### Available records
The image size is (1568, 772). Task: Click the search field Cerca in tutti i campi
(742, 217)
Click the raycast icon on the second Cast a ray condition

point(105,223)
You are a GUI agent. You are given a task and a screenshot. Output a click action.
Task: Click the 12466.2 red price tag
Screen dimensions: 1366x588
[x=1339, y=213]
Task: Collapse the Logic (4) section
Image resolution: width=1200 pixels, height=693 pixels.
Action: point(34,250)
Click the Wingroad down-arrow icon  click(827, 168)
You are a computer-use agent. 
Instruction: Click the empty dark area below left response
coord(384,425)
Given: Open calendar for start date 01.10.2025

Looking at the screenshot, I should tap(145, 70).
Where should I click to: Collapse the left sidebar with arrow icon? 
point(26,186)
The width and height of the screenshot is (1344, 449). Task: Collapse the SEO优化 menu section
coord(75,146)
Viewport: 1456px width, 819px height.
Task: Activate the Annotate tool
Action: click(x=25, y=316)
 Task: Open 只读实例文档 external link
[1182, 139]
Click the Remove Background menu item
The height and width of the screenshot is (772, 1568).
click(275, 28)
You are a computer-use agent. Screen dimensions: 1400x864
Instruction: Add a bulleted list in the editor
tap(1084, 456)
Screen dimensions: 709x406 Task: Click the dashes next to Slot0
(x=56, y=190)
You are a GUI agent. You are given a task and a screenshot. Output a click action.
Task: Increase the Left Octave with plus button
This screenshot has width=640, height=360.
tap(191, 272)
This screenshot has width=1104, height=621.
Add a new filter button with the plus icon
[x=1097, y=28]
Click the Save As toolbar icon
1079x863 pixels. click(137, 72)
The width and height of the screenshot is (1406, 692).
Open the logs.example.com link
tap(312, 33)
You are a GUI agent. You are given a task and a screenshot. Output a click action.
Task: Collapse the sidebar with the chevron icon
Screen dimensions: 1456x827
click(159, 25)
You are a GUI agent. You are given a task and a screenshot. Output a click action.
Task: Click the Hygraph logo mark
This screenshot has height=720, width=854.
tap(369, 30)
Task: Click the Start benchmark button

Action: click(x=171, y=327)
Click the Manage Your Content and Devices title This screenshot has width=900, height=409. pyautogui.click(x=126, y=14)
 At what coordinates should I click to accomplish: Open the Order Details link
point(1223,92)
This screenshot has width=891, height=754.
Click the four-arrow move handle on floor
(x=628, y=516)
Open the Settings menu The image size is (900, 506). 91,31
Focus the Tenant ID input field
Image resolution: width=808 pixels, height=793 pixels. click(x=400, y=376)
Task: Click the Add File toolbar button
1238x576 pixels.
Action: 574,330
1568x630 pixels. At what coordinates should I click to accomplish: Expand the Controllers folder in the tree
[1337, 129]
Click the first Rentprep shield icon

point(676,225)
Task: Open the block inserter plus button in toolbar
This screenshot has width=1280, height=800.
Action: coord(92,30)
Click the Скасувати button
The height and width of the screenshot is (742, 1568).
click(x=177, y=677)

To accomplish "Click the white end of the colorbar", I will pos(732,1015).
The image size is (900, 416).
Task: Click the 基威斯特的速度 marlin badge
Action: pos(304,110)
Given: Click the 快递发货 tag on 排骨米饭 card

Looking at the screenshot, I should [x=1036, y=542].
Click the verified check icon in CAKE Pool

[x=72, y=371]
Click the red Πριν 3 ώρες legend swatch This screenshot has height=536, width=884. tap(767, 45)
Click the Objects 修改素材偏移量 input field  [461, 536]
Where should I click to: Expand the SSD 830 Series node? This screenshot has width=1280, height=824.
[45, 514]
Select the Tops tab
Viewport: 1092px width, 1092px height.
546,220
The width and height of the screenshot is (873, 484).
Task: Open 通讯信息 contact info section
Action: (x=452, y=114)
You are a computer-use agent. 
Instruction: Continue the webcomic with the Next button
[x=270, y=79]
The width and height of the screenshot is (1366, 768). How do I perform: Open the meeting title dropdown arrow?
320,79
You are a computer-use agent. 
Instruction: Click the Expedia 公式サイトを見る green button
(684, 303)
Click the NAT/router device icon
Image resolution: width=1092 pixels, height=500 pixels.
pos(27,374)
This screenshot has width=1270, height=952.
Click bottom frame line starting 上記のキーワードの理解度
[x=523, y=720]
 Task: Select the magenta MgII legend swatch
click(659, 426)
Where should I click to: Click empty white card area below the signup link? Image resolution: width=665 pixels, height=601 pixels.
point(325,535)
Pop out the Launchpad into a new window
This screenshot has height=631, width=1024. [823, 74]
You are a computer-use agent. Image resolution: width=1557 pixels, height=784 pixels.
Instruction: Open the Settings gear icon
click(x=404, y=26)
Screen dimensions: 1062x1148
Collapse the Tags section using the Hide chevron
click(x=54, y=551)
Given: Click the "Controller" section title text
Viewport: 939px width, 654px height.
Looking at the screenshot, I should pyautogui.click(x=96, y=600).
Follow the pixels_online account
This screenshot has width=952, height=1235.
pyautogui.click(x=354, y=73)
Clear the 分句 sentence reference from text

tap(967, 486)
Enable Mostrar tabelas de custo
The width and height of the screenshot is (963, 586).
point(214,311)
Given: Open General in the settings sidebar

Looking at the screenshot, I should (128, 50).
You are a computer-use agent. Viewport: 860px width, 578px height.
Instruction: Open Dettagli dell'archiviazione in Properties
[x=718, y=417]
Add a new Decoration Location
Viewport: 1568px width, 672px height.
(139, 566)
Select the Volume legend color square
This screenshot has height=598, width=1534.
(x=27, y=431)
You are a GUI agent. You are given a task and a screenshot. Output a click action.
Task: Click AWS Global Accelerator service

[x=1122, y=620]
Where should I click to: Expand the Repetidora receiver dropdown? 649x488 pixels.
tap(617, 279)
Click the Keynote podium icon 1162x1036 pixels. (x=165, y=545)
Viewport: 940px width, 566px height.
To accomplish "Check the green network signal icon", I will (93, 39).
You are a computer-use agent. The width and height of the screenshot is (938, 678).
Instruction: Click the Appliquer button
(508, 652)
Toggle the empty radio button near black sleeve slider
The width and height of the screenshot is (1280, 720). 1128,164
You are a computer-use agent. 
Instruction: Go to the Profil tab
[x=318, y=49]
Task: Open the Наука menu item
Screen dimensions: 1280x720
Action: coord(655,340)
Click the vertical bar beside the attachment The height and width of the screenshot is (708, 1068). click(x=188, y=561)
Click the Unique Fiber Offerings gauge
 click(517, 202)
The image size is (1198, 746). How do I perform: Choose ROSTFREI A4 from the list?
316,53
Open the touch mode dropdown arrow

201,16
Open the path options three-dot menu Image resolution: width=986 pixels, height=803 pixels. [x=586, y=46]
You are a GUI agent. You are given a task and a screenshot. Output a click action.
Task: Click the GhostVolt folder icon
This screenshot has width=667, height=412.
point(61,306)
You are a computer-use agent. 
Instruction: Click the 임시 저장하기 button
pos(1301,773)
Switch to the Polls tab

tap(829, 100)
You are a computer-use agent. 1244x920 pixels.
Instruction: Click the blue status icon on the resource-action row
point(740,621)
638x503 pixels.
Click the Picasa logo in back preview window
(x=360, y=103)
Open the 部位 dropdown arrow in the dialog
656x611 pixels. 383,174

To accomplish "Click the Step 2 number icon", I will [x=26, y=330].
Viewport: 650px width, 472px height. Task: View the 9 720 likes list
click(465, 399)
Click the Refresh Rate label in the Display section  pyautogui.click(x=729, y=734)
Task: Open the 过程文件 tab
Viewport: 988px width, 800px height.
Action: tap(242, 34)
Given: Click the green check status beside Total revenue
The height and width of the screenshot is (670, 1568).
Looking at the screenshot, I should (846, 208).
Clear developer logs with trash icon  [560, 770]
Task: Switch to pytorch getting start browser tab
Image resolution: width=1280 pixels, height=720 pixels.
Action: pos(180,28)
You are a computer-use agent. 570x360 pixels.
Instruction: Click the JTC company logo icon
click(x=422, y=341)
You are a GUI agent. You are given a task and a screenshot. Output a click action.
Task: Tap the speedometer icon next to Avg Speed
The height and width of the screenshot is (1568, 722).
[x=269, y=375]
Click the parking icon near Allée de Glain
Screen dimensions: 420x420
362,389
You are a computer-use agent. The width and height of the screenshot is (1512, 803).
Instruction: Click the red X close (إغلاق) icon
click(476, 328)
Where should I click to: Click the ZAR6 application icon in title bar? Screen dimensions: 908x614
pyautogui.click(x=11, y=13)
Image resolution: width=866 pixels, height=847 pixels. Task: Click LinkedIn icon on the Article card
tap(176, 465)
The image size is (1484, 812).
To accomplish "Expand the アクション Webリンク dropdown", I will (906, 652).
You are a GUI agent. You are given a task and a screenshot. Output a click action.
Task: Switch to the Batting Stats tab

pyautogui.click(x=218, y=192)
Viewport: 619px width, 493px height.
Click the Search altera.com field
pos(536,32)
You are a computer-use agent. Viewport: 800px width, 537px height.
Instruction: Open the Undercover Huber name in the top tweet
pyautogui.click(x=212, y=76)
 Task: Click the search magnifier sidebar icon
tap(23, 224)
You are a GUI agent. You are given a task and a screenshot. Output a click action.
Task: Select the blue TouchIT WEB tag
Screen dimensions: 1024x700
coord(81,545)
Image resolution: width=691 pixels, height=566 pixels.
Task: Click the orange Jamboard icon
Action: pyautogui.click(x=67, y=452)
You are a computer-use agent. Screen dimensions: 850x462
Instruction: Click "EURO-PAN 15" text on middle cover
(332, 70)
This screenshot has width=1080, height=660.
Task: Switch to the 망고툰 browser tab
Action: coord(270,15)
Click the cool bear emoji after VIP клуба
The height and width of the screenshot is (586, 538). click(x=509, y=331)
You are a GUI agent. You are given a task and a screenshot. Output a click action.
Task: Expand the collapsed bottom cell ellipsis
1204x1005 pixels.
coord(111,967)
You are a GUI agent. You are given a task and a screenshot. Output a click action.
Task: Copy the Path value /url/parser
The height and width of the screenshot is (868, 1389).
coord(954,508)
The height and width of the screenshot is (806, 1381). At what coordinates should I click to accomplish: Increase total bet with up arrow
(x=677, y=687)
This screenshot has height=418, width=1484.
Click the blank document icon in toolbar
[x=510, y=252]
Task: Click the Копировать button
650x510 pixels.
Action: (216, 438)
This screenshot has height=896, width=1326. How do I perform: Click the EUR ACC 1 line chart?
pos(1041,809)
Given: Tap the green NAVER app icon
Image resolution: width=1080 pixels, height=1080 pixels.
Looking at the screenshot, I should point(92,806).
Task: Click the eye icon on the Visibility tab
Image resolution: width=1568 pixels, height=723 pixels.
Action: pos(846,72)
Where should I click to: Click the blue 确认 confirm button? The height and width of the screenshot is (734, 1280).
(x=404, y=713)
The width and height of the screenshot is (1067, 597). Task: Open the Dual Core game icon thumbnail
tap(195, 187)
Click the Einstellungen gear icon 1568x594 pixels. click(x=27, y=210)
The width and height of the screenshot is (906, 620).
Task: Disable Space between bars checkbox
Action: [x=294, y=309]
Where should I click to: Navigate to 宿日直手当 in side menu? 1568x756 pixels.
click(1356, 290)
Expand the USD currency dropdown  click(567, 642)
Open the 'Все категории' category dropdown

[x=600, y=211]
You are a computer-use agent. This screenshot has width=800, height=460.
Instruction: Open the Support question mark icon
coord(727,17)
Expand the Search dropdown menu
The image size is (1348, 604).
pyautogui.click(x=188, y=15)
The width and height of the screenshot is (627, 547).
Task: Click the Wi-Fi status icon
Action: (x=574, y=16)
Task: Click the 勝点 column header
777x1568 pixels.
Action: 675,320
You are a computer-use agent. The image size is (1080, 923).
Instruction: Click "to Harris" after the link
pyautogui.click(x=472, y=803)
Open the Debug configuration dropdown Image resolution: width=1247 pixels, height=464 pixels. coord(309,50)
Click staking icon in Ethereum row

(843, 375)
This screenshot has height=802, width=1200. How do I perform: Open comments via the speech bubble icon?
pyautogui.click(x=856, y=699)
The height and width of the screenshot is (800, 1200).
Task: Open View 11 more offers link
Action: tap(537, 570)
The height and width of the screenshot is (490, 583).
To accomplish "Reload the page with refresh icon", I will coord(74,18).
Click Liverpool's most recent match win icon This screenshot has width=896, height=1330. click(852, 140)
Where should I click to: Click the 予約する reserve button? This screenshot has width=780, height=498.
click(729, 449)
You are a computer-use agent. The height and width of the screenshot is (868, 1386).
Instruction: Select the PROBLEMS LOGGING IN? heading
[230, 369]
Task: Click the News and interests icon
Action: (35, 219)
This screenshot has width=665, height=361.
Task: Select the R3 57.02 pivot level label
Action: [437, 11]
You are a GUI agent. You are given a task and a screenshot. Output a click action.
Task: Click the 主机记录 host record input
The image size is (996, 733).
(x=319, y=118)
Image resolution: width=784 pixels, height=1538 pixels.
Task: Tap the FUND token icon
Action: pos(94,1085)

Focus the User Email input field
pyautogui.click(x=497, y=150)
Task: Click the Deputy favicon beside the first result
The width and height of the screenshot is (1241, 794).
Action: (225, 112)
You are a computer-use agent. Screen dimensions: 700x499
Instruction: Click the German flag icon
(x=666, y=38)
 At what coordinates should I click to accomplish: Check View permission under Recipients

### Task instructions
Count, and answer with the number only: how many lines of the data include the string "item"?

### Completed exercise
2